A number of enzymes have been identified that modify histones on genes implicated in breast cancer, myeloma, and leukemia. Many pharmaceutical companies have active programs in epigenetic oncology and are interested in screening small molecule libraries for activity against enzymes that acetylate, deacetylate and otherwise modify histones associated with cancer genes.
Inspiration: In addition to cancer, several other diseases such as metabolic, autoimmune and neurologic disorders are suspected of having epigenetic causes.
Collaborators: The isolation of histones using magnetic beads was done in collaboration with Johannes Dapprich of epitrac, a Lawrenceville, NJ, start-up company using a transgene system developed by Gary LeRoy, a postdoctoral scientist in Garcia’s group. Garcia collaborates with Constellation Pharmaceuticals in Cambridge, MA, to look at enzymes that act on histones bound to HOX genes, which are suspected in the development of cancer. Certain enzymes have been identified that modify these histones by adding and removing methyl groups. Constellation and other companies have developed libraries of small molecules that can inhibit these enzymes and thus change the modification patterns on HOX-related histones.

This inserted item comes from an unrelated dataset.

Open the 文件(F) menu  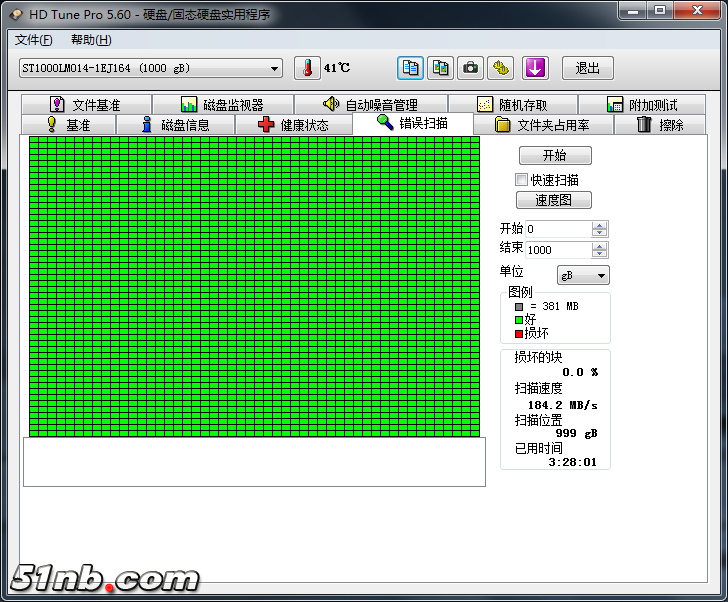(34, 40)
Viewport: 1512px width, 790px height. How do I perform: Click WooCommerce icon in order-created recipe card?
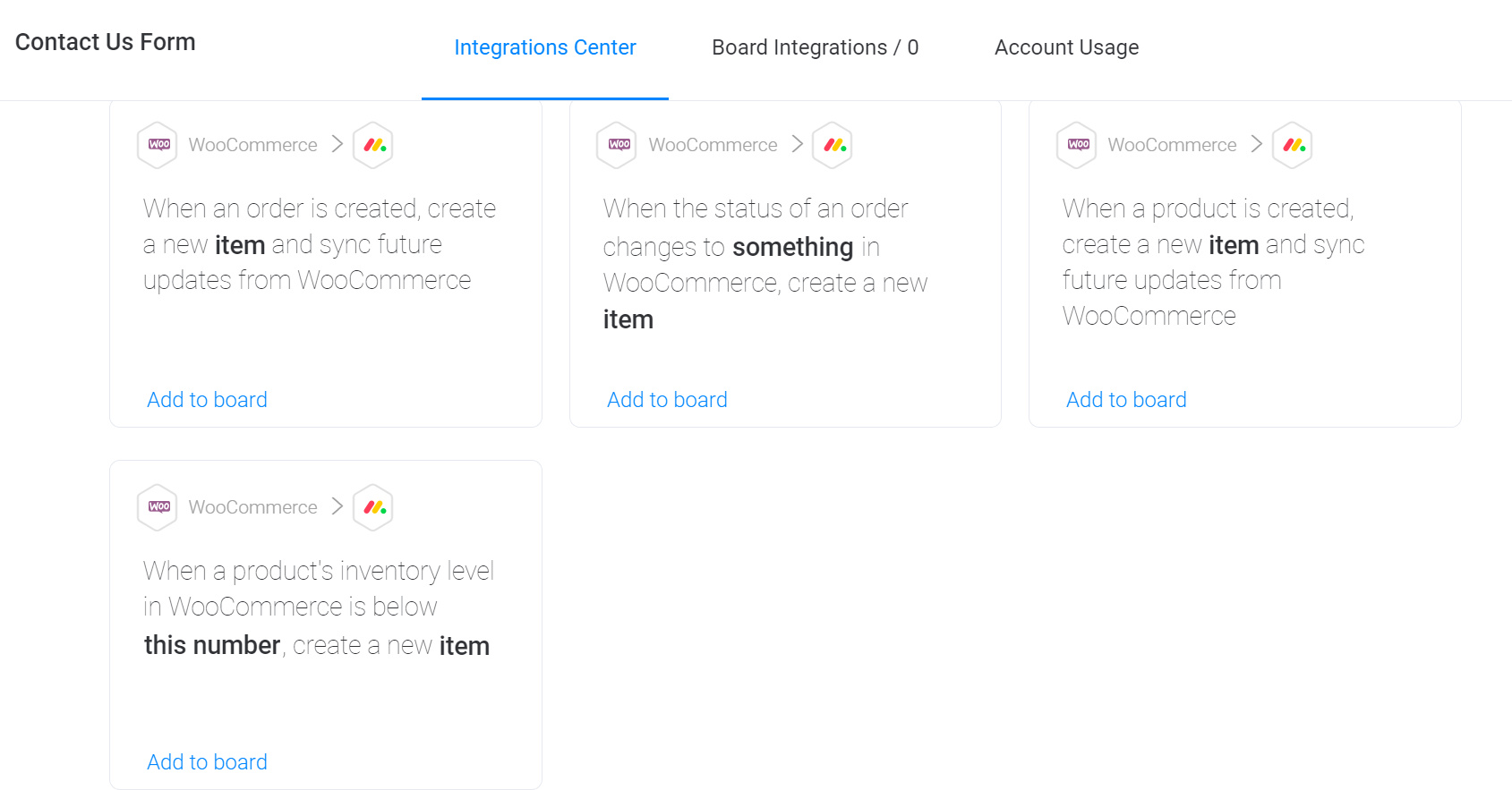(158, 145)
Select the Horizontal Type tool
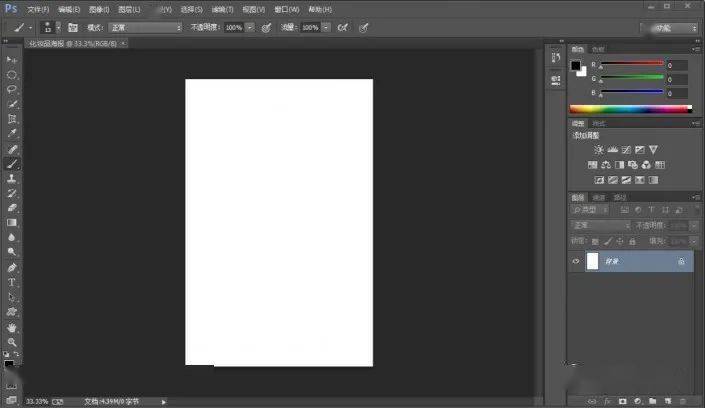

The group is in discussion with several biotech and pharmaceutical companies with applications in oncology for potential strategic partnering and licensing. Funding for the application of the technology to the isolation of neuroblastoma-related histones is anticipated for 2012 through the NIH’s small business innovation research (SBIR) program. The method is protected by US and international patent applications.